WRITTEN PROBLEM: Print the data below verbatim, keeping every line in its original order.

## START DATA PROVIDED

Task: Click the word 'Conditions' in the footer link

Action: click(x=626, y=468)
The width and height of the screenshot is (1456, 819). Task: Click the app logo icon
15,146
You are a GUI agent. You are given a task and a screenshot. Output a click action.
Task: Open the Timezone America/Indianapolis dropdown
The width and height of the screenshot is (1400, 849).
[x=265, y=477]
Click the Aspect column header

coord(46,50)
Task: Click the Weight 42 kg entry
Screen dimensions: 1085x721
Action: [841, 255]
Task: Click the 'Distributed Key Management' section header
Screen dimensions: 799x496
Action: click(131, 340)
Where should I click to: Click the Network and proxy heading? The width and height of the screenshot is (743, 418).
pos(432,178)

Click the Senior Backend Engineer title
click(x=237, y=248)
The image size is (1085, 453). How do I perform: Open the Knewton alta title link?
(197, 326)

## END DATA PROVIDED

IN RESPONSE:
Task: Click the word 'Conditions' in the footer link

Action: click(x=626, y=468)
The width and height of the screenshot is (1456, 819). Task: Click the app logo icon
15,146
You are a GUI agent. You are given a task and a screenshot. Output a click action.
Task: Open the Timezone America/Indianapolis dropdown
The width and height of the screenshot is (1400, 849).
[x=265, y=477]
Click the Aspect column header

coord(46,50)
Task: Click the Weight 42 kg entry
Screen dimensions: 1085x721
Action: [841, 255]
Task: Click the 'Distributed Key Management' section header
Screen dimensions: 799x496
Action: click(131, 340)
Where should I click to: Click the Network and proxy heading? The width and height of the screenshot is (743, 418).
pos(432,178)

Click the Senior Backend Engineer title
click(x=237, y=248)
The image size is (1085, 453). How do I perform: Open the Knewton alta title link?
(197, 326)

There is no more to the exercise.